▸ **TASK BRIEF**
Exactly the lines from the start of the data below through the line containing "Given: Click the QC Tracker chart icon" must be returned, and no others.

EXTRACTED RECORDS Start Marker

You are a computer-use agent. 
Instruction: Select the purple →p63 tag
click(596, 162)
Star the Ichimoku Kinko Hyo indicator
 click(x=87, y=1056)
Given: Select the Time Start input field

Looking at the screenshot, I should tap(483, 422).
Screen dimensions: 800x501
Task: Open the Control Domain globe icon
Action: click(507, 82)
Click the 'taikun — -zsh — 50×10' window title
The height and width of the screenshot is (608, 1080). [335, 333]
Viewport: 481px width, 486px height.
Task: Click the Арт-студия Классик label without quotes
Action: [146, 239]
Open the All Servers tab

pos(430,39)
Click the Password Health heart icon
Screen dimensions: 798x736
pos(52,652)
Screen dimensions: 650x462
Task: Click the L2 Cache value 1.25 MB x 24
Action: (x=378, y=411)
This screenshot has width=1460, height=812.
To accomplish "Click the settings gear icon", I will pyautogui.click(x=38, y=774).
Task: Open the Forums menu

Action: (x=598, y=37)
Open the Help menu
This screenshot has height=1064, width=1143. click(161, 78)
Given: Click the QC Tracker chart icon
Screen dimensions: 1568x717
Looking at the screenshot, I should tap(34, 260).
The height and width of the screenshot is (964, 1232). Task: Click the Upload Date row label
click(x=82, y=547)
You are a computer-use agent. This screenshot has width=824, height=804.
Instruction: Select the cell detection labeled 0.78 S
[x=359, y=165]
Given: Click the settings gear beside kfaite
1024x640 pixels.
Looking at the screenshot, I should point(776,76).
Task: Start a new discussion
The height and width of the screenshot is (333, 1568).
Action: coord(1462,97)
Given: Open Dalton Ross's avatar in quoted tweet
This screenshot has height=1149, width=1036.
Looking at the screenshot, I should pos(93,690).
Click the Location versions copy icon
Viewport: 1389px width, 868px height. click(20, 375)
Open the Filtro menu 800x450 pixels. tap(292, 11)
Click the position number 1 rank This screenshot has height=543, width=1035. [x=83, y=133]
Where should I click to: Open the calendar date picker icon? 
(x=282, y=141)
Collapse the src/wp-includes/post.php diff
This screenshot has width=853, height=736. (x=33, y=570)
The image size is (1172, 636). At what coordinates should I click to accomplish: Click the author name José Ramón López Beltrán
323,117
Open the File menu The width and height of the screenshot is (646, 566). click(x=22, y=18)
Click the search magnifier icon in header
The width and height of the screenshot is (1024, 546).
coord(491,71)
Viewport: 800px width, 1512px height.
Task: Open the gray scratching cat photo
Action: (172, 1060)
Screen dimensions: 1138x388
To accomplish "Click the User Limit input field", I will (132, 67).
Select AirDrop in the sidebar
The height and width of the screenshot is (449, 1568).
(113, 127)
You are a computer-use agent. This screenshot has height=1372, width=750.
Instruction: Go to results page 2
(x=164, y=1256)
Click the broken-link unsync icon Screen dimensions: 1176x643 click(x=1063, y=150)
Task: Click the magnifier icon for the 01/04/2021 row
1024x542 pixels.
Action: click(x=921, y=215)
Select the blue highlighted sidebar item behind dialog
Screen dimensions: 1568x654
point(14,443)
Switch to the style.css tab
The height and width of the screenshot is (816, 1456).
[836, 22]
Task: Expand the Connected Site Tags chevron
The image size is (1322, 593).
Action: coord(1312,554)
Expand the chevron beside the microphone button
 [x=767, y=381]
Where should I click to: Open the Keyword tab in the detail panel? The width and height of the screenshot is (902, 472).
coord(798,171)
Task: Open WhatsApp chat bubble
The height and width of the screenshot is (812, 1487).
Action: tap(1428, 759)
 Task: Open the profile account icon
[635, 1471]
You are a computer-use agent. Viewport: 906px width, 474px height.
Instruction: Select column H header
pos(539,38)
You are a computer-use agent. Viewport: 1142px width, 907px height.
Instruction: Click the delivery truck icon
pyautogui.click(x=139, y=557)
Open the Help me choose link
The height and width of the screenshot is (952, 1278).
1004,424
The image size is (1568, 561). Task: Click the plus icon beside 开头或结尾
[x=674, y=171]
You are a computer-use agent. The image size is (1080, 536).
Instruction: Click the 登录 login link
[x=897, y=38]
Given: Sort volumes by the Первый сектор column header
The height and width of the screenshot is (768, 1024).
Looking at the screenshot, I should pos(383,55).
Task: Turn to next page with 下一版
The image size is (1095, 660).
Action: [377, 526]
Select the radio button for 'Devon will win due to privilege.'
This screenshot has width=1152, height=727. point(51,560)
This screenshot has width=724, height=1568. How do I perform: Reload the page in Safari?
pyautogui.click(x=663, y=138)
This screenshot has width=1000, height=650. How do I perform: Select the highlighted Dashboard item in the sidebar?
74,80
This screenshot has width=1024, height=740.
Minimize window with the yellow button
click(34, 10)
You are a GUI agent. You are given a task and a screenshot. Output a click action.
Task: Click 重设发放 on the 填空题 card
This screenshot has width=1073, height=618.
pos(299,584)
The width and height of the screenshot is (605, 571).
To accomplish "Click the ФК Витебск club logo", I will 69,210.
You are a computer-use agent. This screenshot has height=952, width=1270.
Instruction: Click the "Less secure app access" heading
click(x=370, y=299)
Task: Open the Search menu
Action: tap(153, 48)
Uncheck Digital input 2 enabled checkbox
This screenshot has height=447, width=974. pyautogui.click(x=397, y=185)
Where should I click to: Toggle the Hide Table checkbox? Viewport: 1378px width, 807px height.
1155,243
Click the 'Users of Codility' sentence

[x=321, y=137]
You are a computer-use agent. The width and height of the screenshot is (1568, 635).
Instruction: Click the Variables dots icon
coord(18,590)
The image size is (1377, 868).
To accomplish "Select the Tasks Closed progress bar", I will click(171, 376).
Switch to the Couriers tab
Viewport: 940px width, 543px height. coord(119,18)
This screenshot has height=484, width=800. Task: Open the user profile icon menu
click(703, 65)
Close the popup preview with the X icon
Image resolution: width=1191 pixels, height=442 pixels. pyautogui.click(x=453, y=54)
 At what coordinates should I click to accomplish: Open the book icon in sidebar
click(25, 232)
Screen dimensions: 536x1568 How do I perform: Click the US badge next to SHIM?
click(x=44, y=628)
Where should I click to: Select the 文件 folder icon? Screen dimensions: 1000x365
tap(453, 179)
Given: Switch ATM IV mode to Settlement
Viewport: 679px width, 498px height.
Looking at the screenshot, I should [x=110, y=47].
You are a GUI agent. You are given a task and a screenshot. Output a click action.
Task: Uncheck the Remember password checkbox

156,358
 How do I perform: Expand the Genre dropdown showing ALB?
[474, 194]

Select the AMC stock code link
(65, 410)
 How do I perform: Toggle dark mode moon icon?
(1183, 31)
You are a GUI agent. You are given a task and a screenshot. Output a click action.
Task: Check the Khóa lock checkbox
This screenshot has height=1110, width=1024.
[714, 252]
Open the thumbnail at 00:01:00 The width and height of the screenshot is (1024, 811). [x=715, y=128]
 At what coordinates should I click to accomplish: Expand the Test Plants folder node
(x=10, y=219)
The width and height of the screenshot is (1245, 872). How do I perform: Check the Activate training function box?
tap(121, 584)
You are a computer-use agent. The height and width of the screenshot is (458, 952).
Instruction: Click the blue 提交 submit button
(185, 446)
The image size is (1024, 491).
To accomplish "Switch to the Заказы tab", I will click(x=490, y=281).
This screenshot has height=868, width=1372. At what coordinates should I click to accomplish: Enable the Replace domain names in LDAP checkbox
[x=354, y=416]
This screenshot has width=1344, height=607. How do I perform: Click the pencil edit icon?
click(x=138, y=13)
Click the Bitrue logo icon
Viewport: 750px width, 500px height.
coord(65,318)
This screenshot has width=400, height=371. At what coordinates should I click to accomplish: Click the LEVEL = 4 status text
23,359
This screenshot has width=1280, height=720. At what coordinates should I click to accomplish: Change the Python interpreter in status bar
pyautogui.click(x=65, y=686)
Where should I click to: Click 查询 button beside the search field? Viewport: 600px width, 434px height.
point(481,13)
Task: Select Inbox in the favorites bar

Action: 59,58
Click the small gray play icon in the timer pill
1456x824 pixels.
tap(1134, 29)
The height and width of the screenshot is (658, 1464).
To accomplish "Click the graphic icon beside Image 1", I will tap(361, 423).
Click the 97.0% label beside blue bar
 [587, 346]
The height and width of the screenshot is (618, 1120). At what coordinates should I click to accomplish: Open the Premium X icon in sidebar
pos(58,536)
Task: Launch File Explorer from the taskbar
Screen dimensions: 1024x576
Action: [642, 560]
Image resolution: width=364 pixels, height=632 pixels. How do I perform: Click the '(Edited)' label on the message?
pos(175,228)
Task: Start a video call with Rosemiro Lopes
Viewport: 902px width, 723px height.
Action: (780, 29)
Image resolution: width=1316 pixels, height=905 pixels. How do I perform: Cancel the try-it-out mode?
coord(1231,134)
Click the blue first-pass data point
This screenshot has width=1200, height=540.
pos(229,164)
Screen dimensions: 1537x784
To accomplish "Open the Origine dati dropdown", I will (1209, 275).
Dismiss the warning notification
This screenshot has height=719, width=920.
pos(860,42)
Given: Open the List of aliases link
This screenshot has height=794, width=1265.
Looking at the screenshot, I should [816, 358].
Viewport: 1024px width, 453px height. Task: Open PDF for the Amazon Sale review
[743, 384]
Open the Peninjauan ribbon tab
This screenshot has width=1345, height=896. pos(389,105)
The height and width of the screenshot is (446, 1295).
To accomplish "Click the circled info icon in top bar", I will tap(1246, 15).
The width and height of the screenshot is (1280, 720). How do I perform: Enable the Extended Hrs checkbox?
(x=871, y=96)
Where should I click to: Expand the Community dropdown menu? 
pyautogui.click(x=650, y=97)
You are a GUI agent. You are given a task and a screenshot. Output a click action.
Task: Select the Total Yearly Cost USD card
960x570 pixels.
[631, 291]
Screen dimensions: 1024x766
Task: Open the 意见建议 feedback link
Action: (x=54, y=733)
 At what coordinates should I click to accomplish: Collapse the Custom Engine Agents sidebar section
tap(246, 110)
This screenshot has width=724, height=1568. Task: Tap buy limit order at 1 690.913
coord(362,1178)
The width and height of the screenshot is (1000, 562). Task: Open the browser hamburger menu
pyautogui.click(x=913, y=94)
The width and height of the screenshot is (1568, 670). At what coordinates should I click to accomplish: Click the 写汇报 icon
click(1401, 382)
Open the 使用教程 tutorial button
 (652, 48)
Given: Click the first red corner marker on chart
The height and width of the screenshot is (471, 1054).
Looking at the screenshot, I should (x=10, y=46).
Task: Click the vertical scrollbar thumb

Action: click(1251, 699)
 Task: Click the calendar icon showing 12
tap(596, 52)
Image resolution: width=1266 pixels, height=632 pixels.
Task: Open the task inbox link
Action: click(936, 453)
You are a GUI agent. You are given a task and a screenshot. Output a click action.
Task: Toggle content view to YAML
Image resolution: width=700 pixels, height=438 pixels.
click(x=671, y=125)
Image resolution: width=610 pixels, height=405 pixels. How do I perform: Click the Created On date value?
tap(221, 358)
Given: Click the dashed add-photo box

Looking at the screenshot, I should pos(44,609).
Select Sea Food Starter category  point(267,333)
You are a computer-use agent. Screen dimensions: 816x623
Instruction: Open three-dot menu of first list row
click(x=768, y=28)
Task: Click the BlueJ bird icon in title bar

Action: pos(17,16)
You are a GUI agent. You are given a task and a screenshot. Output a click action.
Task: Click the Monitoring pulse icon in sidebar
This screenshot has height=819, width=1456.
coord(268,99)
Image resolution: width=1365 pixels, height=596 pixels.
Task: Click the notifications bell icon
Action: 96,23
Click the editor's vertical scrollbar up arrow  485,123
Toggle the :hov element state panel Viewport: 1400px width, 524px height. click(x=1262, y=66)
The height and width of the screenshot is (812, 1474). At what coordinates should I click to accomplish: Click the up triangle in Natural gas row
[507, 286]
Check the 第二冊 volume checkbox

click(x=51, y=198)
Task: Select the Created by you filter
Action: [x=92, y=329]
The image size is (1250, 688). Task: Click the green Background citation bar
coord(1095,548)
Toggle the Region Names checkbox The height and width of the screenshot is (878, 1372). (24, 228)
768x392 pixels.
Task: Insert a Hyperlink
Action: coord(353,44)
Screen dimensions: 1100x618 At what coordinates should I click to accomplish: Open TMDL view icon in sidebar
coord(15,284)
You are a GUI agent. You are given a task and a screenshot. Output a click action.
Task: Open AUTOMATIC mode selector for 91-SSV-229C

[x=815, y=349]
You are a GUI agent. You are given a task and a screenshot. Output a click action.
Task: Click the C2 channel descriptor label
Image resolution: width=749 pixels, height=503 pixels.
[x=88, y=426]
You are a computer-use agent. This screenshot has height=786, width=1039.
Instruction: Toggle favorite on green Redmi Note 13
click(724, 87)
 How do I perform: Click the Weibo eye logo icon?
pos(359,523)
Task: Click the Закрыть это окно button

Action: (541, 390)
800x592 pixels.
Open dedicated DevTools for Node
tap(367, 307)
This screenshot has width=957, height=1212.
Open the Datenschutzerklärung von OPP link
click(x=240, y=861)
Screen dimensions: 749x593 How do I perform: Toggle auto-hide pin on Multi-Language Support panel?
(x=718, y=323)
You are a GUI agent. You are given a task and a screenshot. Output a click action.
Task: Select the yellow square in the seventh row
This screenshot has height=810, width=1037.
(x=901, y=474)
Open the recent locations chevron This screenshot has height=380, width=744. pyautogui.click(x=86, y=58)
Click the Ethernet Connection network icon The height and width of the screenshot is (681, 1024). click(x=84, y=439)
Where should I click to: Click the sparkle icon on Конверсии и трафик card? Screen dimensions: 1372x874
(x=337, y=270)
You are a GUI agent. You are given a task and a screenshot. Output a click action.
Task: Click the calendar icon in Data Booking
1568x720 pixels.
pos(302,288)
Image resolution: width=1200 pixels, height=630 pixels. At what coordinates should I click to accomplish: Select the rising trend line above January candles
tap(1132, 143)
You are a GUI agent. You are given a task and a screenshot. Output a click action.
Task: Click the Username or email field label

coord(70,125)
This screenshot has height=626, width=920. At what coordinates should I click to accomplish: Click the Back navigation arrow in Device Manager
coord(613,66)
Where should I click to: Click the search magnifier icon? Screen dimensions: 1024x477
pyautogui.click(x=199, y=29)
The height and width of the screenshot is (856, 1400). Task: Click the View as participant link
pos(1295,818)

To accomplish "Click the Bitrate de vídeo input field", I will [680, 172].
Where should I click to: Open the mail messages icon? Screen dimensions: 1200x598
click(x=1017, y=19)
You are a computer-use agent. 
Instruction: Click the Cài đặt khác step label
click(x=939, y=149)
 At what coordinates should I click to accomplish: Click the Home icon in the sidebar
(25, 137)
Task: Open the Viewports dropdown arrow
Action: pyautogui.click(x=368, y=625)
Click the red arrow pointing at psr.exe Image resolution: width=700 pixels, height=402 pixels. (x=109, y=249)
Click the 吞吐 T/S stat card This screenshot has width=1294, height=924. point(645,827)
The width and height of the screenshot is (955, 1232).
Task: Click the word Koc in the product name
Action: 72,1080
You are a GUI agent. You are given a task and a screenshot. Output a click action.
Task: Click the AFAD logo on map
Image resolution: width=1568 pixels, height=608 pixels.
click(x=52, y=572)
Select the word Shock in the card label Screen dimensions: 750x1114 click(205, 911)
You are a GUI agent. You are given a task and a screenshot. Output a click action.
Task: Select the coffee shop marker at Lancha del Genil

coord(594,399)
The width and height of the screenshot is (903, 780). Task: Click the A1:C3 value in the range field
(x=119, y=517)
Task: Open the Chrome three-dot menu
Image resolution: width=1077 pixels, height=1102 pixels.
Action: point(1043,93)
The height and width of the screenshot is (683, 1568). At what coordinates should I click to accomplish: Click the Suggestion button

EXTRACTED RECORDS End Marker

▸ **SOLUTION TO THE PROBLEM**
You are a computer-use agent. 
Instruction: Select the purple →p63 tag
click(596, 162)
Star the Ichimoku Kinko Hyo indicator
 click(x=87, y=1056)
Given: Select the Time Start input field

Looking at the screenshot, I should tap(483, 422).
Screen dimensions: 800x501
Task: Open the Control Domain globe icon
Action: click(507, 82)
Click the 'taikun — -zsh — 50×10' window title
The height and width of the screenshot is (608, 1080). [335, 333]
Viewport: 481px width, 486px height.
Task: Click the Арт-студия Классик label without quotes
Action: [146, 239]
Open the All Servers tab

pos(430,39)
Click the Password Health heart icon
Screen dimensions: 798x736
pos(52,652)
Screen dimensions: 650x462
Task: Click the L2 Cache value 1.25 MB x 24
Action: (x=378, y=411)
This screenshot has width=1460, height=812.
To accomplish "Click the settings gear icon", I will pyautogui.click(x=38, y=774).
Task: Open the Forums menu

Action: (x=598, y=37)
Open the Help menu
This screenshot has height=1064, width=1143. click(161, 78)
Given: Click the QC Tracker chart icon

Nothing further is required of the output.